(Saved entries)
* * * * * * * * *

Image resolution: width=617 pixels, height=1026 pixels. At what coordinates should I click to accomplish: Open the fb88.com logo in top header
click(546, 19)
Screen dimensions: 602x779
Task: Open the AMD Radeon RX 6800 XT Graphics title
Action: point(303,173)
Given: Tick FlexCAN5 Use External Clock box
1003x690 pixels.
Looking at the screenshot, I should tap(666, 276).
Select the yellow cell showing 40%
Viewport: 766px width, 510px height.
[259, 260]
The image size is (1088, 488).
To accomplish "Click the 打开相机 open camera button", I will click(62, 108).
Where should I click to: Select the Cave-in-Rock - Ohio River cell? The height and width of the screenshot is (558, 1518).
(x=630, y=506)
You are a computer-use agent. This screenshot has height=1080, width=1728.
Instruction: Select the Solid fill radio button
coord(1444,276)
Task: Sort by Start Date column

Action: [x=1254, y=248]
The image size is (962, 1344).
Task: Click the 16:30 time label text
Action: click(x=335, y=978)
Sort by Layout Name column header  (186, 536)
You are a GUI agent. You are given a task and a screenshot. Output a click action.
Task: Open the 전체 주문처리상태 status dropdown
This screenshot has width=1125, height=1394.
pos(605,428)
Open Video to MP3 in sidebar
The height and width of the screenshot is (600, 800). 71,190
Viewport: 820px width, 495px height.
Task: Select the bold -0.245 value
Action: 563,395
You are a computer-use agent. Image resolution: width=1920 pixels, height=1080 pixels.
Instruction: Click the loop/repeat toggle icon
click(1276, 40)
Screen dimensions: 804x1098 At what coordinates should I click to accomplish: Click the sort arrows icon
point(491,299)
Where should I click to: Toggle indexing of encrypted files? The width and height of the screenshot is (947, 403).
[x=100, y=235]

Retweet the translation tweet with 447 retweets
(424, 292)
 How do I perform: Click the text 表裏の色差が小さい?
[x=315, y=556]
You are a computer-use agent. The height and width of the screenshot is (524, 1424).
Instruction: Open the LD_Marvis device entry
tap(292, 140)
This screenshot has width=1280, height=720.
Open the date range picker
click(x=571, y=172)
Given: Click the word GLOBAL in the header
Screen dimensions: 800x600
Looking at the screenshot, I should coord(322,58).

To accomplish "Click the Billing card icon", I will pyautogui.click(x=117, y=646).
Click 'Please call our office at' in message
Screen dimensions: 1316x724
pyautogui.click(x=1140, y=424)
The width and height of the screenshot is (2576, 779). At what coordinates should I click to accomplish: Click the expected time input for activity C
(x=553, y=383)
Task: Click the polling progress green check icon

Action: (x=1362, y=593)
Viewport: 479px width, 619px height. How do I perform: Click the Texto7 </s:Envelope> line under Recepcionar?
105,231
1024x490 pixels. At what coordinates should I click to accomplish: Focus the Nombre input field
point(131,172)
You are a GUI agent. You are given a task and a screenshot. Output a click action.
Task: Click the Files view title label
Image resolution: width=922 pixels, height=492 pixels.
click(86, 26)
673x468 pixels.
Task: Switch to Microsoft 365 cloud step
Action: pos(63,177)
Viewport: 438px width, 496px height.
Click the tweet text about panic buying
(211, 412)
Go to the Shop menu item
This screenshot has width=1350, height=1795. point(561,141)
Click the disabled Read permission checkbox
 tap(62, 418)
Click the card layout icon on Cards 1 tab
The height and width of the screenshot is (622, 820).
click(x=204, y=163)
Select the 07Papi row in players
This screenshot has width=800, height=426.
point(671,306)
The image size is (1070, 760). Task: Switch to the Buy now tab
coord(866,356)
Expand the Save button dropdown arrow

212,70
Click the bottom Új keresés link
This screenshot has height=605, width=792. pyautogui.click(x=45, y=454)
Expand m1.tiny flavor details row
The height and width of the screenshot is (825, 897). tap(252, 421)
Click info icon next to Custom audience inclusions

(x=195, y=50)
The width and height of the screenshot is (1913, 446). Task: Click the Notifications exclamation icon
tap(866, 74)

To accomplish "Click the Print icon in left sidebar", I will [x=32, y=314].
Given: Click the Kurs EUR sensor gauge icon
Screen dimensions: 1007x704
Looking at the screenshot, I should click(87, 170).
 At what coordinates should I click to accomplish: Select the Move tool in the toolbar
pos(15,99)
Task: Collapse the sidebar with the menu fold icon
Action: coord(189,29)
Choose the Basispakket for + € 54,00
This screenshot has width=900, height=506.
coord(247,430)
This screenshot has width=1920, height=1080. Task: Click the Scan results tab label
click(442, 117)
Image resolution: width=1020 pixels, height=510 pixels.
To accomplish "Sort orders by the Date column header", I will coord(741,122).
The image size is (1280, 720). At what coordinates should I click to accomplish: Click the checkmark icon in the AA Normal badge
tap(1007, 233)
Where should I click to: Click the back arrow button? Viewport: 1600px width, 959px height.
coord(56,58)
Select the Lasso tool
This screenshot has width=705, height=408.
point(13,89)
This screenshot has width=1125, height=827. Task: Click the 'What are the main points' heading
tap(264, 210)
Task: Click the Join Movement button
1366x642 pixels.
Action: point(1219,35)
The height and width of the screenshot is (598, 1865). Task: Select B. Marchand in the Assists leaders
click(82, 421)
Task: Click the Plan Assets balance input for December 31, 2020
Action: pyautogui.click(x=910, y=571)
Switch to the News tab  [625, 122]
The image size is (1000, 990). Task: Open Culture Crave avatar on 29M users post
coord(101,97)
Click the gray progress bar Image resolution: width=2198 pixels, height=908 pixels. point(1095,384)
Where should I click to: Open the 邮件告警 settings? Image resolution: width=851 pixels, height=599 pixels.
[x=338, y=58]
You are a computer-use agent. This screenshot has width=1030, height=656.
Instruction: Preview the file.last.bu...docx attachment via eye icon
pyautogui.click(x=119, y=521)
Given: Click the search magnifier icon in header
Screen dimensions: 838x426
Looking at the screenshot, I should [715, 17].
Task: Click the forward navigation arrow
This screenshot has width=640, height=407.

* * * * * * * * *

[Goal of the exercise]
Please reproduce each entry above exactly as it reads.

[Written response]
Image resolution: width=617 pixels, height=1026 pixels. At what coordinates should I click to accomplish: Open the fb88.com logo in top header
click(546, 19)
Screen dimensions: 602x779
Task: Open the AMD Radeon RX 6800 XT Graphics title
Action: point(303,173)
Given: Tick FlexCAN5 Use External Clock box
1003x690 pixels.
Looking at the screenshot, I should tap(666, 276).
Select the yellow cell showing 40%
Viewport: 766px width, 510px height.
[259, 260]
The image size is (1088, 488).
To accomplish "Click the 打开相机 open camera button", I will click(62, 108).
Where should I click to: Select the Cave-in-Rock - Ohio River cell? The height and width of the screenshot is (558, 1518).
(x=630, y=506)
You are a computer-use agent. This screenshot has height=1080, width=1728.
Instruction: Select the Solid fill radio button
coord(1444,276)
Task: Sort by Start Date column

Action: [x=1254, y=248]
The image size is (962, 1344).
Task: Click the 16:30 time label text
Action: click(x=335, y=978)
Sort by Layout Name column header  (186, 536)
You are a GUI agent. You are given a task and a screenshot. Output a click action.
Task: Open the 전체 주문처리상태 status dropdown
This screenshot has width=1125, height=1394.
pos(605,428)
Open Video to MP3 in sidebar
The height and width of the screenshot is (600, 800). 71,190
Viewport: 820px width, 495px height.
Task: Select the bold -0.245 value
Action: 563,395
You are a computer-use agent. Image resolution: width=1920 pixels, height=1080 pixels.
Instruction: Click the loop/repeat toggle icon
click(1276, 40)
Screen dimensions: 804x1098 At what coordinates should I click to accomplish: Click the sort arrows icon
point(491,299)
Where should I click to: Toggle indexing of encrypted files? The width and height of the screenshot is (947, 403).
[x=100, y=235]

Retweet the translation tweet with 447 retweets
(424, 292)
 How do I perform: Click the text 表裏の色差が小さい?
[x=315, y=556]
You are a computer-use agent. The height and width of the screenshot is (524, 1424).
Instruction: Open the LD_Marvis device entry
tap(292, 140)
This screenshot has width=1280, height=720.
Open the date range picker
click(x=571, y=172)
Given: Click the word GLOBAL in the header
Screen dimensions: 800x600
Looking at the screenshot, I should coord(322,58).

To accomplish "Click the Billing card icon", I will pyautogui.click(x=117, y=646).
Click 'Please call our office at' in message
Screen dimensions: 1316x724
pyautogui.click(x=1140, y=424)
The width and height of the screenshot is (2576, 779). At what coordinates should I click to accomplish: Click the expected time input for activity C
(x=553, y=383)
Task: Click the polling progress green check icon

Action: (x=1362, y=593)
Viewport: 479px width, 619px height. How do I perform: Click the Texto7 </s:Envelope> line under Recepcionar?
105,231
1024x490 pixels. At what coordinates should I click to accomplish: Focus the Nombre input field
point(131,172)
You are a GUI agent. You are given a task and a screenshot. Output a click action.
Task: Click the Files view title label
Image resolution: width=922 pixels, height=492 pixels.
click(86, 26)
673x468 pixels.
Task: Switch to Microsoft 365 cloud step
Action: pos(63,177)
Viewport: 438px width, 496px height.
Click the tweet text about panic buying
(211, 412)
Go to the Shop menu item
This screenshot has width=1350, height=1795. point(561,141)
Click the disabled Read permission checkbox
 tap(62, 418)
Click the card layout icon on Cards 1 tab
The height and width of the screenshot is (622, 820).
click(x=204, y=163)
Select the 07Papi row in players
This screenshot has width=800, height=426.
point(671,306)
The image size is (1070, 760). Task: Switch to the Buy now tab
coord(866,356)
Expand the Save button dropdown arrow

212,70
Click the bottom Új keresés link
This screenshot has height=605, width=792. pyautogui.click(x=45, y=454)
Expand m1.tiny flavor details row
The height and width of the screenshot is (825, 897). tap(252, 421)
Click info icon next to Custom audience inclusions

(x=195, y=50)
The width and height of the screenshot is (1913, 446). Task: Click the Notifications exclamation icon
tap(866, 74)

To accomplish "Click the Print icon in left sidebar", I will [x=32, y=314].
Given: Click the Kurs EUR sensor gauge icon
Screen dimensions: 1007x704
Looking at the screenshot, I should click(87, 170).
 At what coordinates should I click to accomplish: Select the Move tool in the toolbar
pos(15,99)
Task: Collapse the sidebar with the menu fold icon
Action: coord(189,29)
Choose the Basispakket for + € 54,00
This screenshot has width=900, height=506.
coord(247,430)
This screenshot has width=1920, height=1080. Task: Click the Scan results tab label
click(442, 117)
Image resolution: width=1020 pixels, height=510 pixels.
To accomplish "Sort orders by the Date column header", I will coord(741,122).
The image size is (1280, 720). At what coordinates should I click to accomplish: Click the checkmark icon in the AA Normal badge
tap(1007, 233)
Where should I click to: Click the back arrow button? Viewport: 1600px width, 959px height.
coord(56,58)
Select the Lasso tool
This screenshot has width=705, height=408.
point(13,89)
This screenshot has width=1125, height=827. Task: Click the 'What are the main points' heading
tap(264, 210)
Task: Click the Join Movement button
1366x642 pixels.
Action: point(1219,35)
The height and width of the screenshot is (598, 1865). Task: Select B. Marchand in the Assists leaders
click(82, 421)
Task: Click the Plan Assets balance input for December 31, 2020
Action: pyautogui.click(x=910, y=571)
Switch to the News tab  [625, 122]
The image size is (1000, 990). Task: Open Culture Crave avatar on 29M users post
coord(101,97)
Click the gray progress bar Image resolution: width=2198 pixels, height=908 pixels. point(1095,384)
Where should I click to: Open the 邮件告警 settings? Image resolution: width=851 pixels, height=599 pixels.
[x=338, y=58]
You are a computer-use agent. This screenshot has width=1030, height=656.
Instruction: Preview the file.last.bu...docx attachment via eye icon
pyautogui.click(x=119, y=521)
Given: Click the search magnifier icon in header
Screen dimensions: 838x426
Looking at the screenshot, I should [715, 17].
Task: Click the forward navigation arrow
This screenshot has width=640, height=407.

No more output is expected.